* [Requirement]:
Using the records that follow, work out how many lines hold the string "will" and provide that number only.

........

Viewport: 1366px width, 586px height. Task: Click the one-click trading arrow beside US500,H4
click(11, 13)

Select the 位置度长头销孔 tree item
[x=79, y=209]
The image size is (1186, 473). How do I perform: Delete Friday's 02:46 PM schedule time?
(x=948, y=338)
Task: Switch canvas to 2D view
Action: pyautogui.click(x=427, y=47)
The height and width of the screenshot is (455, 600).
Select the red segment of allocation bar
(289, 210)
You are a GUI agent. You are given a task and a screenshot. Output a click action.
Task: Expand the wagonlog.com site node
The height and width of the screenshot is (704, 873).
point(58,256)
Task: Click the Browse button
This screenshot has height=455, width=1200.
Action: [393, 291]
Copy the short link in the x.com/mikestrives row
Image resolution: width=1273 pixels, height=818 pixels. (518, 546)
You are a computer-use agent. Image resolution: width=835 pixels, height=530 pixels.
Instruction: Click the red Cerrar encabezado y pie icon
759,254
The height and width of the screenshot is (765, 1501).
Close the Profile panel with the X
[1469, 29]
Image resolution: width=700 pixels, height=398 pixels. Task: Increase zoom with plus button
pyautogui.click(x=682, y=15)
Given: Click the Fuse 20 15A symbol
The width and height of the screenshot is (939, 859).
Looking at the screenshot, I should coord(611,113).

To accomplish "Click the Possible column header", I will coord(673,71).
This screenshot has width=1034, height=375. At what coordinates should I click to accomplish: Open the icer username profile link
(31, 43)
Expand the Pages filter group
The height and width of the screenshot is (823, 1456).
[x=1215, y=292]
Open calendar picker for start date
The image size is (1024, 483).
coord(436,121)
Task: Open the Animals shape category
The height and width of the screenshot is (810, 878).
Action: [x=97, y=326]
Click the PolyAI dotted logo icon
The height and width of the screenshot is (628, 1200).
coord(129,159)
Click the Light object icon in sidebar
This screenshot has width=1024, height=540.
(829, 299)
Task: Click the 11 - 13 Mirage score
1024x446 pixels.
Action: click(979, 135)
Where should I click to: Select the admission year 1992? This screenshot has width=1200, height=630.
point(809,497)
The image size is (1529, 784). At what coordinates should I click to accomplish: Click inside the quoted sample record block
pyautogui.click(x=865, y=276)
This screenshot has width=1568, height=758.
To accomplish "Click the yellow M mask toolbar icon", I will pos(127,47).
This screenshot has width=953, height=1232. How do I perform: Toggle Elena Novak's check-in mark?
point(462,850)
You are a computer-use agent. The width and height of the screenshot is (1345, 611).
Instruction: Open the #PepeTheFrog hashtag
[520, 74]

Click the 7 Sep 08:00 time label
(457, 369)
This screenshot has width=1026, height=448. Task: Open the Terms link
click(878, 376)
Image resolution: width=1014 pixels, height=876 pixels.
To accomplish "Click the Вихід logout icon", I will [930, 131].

........

* [Output]:
3